His work, however, benefits more than his native state.

“Because of my faith, I also am strongly pulled to developing world medical missions. My wife is a nurse, and we have been on 28 short-term international trips. … I just got back from Peru. We’re taking another group to Peru this coming March: the DOCARE students,” he said.

Waddell, who joined WVSOM’s clinical sciences faculty in 2020, is the school’s global health coordinator and an associate professor. He currently practices at CAMC Greenbrier Valley Medical Center in Ronceverte, where he is assistant director of the family medicine residency program, and at the Robert C. Byrd Clinic in Lewisburg.

Prior to receiving his D.O. degree from WVSOM in 1990, Waddell received a Bachelor of Science degree from Alderson Broaddus College in Philippi, in business management and management information systems.

Waddell also has served as a WVSOM preceptor and advanced cardiac life support instructor. Additionally, he assists with the school’s wilderness medicine program.

He helped design the 2022 International Mines Rescue Competition for the National Mine Health and Safety Academy, which is operated by the U.S. Department of Labor’s Mine Safety and Health Administration. Miners from eight nations competed and hundreds of miners and other industry personnel attended the competition.

Waddell was named the WVSOM Alumni Association’s Distinguished Alumni of the Year for 2022.
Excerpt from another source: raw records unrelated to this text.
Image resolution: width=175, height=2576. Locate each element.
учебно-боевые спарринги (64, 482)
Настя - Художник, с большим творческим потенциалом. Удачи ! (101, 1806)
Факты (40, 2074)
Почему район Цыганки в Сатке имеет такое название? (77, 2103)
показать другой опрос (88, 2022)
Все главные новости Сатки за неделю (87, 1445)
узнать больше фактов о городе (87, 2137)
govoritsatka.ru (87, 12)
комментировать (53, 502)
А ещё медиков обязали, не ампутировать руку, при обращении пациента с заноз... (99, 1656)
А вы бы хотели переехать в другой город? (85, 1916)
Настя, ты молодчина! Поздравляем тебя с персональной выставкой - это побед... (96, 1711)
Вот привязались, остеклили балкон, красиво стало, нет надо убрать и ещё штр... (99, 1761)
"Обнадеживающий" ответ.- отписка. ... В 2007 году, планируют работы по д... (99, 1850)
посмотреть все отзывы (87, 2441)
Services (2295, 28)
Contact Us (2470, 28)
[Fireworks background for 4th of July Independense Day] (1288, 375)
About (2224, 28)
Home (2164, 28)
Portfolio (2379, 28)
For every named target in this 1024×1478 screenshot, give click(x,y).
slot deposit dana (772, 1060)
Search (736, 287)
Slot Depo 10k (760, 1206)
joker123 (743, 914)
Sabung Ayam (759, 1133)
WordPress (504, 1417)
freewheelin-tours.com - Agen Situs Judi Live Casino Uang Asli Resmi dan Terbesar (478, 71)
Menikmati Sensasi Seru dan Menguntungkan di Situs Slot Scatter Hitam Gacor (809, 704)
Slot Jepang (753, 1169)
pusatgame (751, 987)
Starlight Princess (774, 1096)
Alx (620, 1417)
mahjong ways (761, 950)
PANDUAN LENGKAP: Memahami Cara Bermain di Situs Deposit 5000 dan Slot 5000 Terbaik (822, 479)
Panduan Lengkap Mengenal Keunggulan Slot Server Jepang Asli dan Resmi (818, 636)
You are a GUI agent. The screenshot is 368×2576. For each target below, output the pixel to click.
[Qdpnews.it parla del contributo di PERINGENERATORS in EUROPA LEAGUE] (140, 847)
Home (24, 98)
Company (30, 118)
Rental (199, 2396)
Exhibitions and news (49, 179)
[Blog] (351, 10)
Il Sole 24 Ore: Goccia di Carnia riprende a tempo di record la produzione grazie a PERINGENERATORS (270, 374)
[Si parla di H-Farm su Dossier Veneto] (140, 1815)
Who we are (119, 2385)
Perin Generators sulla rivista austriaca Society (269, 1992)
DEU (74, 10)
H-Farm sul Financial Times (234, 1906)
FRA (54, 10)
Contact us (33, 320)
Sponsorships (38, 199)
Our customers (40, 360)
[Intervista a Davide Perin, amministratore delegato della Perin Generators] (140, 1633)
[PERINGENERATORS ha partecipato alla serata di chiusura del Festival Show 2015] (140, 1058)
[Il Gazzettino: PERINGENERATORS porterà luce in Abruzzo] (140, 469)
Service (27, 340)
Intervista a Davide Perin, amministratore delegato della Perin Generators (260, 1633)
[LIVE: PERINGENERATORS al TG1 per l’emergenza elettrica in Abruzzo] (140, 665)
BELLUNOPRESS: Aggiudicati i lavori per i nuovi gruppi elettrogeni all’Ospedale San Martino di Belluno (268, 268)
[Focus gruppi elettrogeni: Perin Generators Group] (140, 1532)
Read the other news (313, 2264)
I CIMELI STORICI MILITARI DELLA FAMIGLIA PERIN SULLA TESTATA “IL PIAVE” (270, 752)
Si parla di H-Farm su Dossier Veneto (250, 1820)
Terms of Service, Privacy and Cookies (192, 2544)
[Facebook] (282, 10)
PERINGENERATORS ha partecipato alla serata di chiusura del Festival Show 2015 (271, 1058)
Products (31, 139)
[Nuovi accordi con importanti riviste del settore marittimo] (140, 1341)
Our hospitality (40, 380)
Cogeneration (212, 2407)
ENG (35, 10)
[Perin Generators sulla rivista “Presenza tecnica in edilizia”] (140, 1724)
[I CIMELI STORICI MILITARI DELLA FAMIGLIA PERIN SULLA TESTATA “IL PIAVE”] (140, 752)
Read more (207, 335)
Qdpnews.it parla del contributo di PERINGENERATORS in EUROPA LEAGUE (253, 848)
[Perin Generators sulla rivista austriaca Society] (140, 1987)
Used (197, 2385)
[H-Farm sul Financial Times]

Waddell joins Carolyn Bridgett Morrison, D.O., in 2020, and Bob Foster, D.O., in 2019 as WVSOM faculty members who previously won the WVRHA provider award.

Nominees for the award can include health care providers from any discipline, including physicians, physician associates, nurse practitioners, nurse midwives, social workers, nurses, pharmacists, physical therapists and psychologists.